Friday, June 7, 2013

Preserving with Sherri Brooks Vinton, at the Mother Earth News Fair



This was the first class that I went to at the Mother Earth News Fair last weekend, and it started the day off with a bang.  Sherri Brooks Vinton shared her story of how she became interested in canning, and it was similar to mine; we both had childhoods where we visited our grandparents on their farms, and ate jar after jar of delicious homemade jam.  (Her favorite was strawberry, and mine was raspberry.)  I remembered thinking how strange it was (but also wonderful) to eat giant canned pears with breakfast every day.  My grandparents canned everything, because at one point they'd had to; same with hers.  She said that preserving food is the same as "stopping time" on it; I never thought of it that way before.


She then went into several types of food preservation; canning (boiling water, or pressure canning), fermenting, infusing, drying, and freezing.  Some determining factors for what you may wish to do are: type of  food, logistics (how much time/what supplies you have), utility, and taste.

Canning using the boiling water method:
You want to use this method only if you are canning acidic foods- with a 4.6 pH or less.  It is a low investment (you pretty much need a big pot, some jars, a funnel, and a jar lifter-- see below).
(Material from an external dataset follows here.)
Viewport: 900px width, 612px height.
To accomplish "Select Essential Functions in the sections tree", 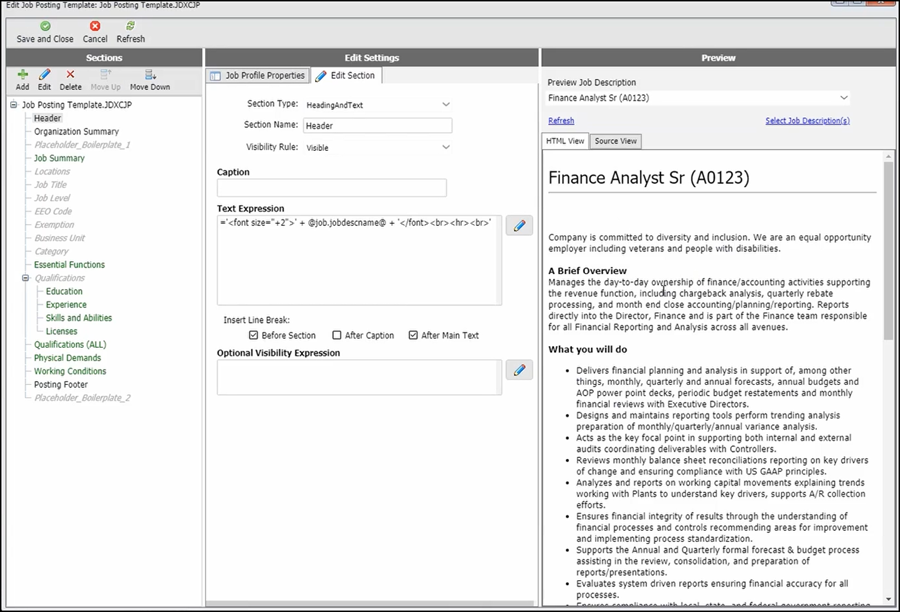I will pyautogui.click(x=69, y=265).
 Foods that are canned with the boiling water method are shelf-stable for a year. (This means I have some things to throw out, although I'm pretty sure my aunt still has some jam left from the 80's.  The only reason  I feel iffy about some things I canned is because I did them a long time ago, without an actual recipe, so I can't verify how acidic they might be.)


Pressure Canning:
If you have things to can that are not acidic, or have meat or fish in them, you want to use a pressure canner. Pressure canners are pretty expensive, but they have a very specific use.  You can use them to can vegetables in water, and a variety of other things.  If you are new to canning, I would recommend holding off on getting a pressure canner until you want to make something that needs it.  (i.e. I don't have one yet.)  It can be time and experience intensive, and really, I'm just not up for that yet!


Fermenting: 
You can also pickle a wide variety of foods.  I'm going to try dilly beans this summer, and I've made some fermented pickles in the past.  Some foods will keep on fermenting for a very long time (like this thing called a rumtopf that sounded delicious), and some should be jarred when they are finished processing.  They have a limited shelf life, but can keep in the fridge for months.  If you can fermented foods, it will kill the beneficial bacteria that you've worked so hard to cultivate, so her advice was not to do it.  


Drying:
She also talked a bit about drying food.  It's best with lower-moisture ingredients, and the results often require cooking afterwards (like sundried tomatoes).  Drying takes a long time, but it's mostly unattended.  You can dry herbs, fruits, veggies...and even without a dehydrator.  I already dry out old bread for breadcrumbs, so this sounds pretty easy to do.

Her talk was so informative that I decided to buy her book that day.  I totally recommend it, even if you have other books on canning (which I do).